An international consortium of scientists led by a group from the University of Leicester has announced a new advance in understanding the mechanisms of cancer and how to target it more effectively with new treatments.
Two papers published in the same issue of the world-leading Journal of Cell Biology have arisen from research work led by Professor Andrew Fry at the University of Leicester. Both papers suggest that new understanding of the mechanics of cell division can reveal new targets for cancer therapy.

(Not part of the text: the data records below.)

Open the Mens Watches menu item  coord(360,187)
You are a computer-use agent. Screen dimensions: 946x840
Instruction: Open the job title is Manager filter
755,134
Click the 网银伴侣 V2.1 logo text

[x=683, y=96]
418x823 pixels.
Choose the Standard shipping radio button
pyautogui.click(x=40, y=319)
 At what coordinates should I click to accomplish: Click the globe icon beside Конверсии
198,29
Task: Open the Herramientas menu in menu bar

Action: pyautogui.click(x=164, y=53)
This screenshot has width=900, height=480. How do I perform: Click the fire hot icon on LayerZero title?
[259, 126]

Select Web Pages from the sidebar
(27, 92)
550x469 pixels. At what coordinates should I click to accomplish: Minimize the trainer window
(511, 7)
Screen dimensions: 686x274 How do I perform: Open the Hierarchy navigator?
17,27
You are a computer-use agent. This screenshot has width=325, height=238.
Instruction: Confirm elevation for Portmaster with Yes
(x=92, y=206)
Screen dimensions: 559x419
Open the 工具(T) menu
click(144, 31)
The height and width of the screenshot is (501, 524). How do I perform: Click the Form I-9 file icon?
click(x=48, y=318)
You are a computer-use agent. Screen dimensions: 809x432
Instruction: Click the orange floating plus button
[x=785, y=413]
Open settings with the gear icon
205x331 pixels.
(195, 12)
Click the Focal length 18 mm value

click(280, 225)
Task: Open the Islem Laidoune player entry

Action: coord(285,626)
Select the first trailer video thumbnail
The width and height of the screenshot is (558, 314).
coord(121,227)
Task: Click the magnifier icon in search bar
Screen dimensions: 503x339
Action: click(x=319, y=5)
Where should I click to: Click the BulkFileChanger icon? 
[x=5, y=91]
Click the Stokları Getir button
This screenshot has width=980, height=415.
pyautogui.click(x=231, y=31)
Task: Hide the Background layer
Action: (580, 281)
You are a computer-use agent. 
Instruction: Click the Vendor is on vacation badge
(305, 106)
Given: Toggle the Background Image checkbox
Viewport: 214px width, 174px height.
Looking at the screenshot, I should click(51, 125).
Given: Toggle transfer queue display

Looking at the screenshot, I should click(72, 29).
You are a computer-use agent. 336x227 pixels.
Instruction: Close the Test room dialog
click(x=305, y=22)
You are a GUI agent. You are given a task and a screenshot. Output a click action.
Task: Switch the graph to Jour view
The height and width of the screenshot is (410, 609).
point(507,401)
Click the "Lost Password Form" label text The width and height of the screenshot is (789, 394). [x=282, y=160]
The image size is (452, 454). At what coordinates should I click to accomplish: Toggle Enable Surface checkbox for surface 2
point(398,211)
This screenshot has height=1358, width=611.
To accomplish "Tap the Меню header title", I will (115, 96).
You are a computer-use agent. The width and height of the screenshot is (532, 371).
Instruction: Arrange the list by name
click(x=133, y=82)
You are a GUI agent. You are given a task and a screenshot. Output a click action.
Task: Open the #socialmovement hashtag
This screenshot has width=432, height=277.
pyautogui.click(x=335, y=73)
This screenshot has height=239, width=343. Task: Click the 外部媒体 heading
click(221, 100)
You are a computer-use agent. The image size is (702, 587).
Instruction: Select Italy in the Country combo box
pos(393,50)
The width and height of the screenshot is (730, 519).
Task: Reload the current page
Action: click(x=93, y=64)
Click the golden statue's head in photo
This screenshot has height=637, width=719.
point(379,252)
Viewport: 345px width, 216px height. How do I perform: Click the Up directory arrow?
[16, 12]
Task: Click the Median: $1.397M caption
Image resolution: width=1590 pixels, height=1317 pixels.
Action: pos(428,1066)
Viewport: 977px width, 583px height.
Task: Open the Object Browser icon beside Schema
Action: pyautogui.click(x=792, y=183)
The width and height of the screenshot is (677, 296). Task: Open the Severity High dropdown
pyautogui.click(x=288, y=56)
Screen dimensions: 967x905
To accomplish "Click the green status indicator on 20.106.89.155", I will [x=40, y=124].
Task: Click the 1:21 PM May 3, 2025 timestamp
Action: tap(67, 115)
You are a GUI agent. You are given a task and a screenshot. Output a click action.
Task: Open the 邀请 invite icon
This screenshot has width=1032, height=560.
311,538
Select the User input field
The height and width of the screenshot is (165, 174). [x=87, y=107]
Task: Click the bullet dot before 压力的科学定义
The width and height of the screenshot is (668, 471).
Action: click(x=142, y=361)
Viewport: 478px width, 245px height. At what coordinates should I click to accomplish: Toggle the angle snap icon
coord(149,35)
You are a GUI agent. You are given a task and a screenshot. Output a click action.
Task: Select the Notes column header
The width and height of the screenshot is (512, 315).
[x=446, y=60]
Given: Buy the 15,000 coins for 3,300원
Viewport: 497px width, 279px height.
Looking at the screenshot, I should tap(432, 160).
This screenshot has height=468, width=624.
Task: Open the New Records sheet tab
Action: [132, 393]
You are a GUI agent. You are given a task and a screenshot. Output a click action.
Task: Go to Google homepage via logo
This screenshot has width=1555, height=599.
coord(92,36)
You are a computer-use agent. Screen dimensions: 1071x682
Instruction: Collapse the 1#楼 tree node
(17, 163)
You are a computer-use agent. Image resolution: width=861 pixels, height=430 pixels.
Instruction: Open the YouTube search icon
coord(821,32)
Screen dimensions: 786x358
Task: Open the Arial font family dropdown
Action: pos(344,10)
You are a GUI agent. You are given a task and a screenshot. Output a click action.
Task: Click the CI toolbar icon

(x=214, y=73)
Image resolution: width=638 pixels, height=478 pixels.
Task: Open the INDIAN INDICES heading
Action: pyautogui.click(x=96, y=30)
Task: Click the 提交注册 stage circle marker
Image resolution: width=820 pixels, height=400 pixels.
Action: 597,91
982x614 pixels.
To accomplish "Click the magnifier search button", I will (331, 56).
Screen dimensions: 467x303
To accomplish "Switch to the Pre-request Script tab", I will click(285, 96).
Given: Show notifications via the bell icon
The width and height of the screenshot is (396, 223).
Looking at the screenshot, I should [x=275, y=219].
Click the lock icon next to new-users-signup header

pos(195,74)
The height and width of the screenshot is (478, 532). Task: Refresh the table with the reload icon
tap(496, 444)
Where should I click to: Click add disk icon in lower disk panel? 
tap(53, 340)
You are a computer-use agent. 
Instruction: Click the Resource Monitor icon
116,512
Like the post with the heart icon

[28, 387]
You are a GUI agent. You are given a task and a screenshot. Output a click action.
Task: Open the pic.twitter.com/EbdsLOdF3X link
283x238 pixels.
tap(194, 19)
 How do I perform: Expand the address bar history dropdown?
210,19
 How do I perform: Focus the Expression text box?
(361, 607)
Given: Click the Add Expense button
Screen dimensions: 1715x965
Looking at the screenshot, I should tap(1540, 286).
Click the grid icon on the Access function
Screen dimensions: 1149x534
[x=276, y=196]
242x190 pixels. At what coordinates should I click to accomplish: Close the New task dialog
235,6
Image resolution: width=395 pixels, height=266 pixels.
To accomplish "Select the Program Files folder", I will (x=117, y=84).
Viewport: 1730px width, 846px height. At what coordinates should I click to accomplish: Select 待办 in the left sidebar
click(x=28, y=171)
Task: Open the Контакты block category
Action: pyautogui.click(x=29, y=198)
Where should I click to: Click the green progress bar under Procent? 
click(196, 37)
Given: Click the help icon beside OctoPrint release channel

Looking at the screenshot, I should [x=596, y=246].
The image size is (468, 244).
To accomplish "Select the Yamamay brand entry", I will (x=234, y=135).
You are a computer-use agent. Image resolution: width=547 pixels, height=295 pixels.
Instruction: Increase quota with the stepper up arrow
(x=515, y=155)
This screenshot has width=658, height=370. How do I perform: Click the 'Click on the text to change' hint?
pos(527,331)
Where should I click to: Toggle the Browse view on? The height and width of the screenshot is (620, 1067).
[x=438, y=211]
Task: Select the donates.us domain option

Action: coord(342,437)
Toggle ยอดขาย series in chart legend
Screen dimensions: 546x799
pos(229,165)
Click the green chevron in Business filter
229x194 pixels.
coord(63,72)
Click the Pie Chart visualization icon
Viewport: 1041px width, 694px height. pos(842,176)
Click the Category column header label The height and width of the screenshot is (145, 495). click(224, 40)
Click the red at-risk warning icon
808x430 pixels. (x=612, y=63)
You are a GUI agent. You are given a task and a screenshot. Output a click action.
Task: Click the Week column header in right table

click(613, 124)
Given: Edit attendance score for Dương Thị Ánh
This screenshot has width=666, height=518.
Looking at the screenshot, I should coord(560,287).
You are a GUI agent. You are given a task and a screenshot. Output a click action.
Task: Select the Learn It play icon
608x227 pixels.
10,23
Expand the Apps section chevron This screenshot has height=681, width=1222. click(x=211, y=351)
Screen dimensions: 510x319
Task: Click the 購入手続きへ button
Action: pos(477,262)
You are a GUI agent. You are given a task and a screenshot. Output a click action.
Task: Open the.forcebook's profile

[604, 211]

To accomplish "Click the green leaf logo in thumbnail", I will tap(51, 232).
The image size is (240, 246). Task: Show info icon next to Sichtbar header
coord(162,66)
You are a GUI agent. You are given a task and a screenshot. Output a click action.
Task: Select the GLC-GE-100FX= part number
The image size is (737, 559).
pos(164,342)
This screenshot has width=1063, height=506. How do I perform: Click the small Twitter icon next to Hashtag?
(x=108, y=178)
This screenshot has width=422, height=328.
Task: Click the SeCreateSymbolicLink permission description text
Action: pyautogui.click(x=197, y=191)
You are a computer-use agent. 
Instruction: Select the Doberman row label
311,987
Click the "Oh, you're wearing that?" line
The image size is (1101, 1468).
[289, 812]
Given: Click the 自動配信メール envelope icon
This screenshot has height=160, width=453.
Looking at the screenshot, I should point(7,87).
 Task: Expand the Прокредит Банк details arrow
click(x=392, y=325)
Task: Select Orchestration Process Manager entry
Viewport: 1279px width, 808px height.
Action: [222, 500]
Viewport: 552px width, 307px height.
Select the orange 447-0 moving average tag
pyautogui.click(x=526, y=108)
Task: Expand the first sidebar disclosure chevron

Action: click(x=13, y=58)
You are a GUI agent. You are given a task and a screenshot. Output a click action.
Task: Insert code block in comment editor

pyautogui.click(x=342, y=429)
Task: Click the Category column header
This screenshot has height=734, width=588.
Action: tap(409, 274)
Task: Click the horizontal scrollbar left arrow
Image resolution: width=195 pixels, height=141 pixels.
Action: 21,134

Professor Fry, who is Director of Research in the College of Medicine, Biological Sciences and Psychology at Leicester, said: "Together, these two papers provide exciting new insights on how cells ensure that they faithfully pass on the right amount of genetic material to their offspring when they divide. They also highlight potential new targets for the development of novel cancer treatments.
"These papers identify a series of key steps that orchestrate the mechanics of cell division and highlight novel targets that could be inhibited to block cancer cell division. Through working with outstanding collaborators in Leicester and across the world, our future goal is to exploit this new understanding of the biology that underlies cell division to develop more effective medicines that will allow better treatments for patients with a wide range of cancers".
With funding from Worldwide Cancer Research, Cancer Research UK, The Wellcome Trust, BBSRC, Medical Research Council and Hope Against Cancer, a Leicestershire and Rutland-based charity, Professor Fry's group within the Department of Biochemistry at the University of Leicester has been studying the mechanics of cell division. Their aim is to gain new understanding on how this process is controlled in normal cells, how it goes wrong in cancer and how it might be targeted with drugs that can more effectively eradicate the tumour whilst causing less side-effects for cancer patients.
The first of these two papers, led by Dr Laura O'Regan, demonstrates that an enzyme called Nek6 controls the stability of the structural scaffold upon which the genetic material, encoded on chromosomes, is separated. They showed that Nek6 leads to recruitment onto this scaffold of a chaperone called Hsp70. Chaperones are proteins that act as cellular guardians folding proteins into their correct shape and assembling them into functional complexes. In the context of cancer, chaperones are particularly important as they protect cancer cells against the stressful environment of a tumour and keep them alive.
Not surprisingly then, there is growing interest from pharmaceutical companies in the development of chaperone inhibitors as novel anti-cancer therapies and the new findings provided in this paper will be key to identifying how best to use these new drugs to selectively kill cancer cells.
In the second paper, work led by Dr Suzanna Prosser demonstrated that an enzyme belonging to the same family as Nek6, in this case called Nek5, also provides a key function in enabling timely assembly of the structural scaffold required for chromosome division with loss of Nek5 leading to genetic damage.
The two papers are:
L. O'Regan, J. Sampson, M.W. Richards, A. Knebel, D. Roth, F.E. Hood, A. Straube, S.J. Royle, R. Bayliss, and A.M. Fry (2015) Hsp72 is targeted to the mitotic spindle by Nek6 to promote K-fiber assembly and mitotic progression. Journal of Cell Biology.
S.L. Prosser, N.K. Sahota, L. Pelletier, C.G. Morrison, and A.M. Fry (2015) Nek5 promotes centrosome integrity in interphase and loss of centrosome cohesion in mitosis. Journal of Cell Biology.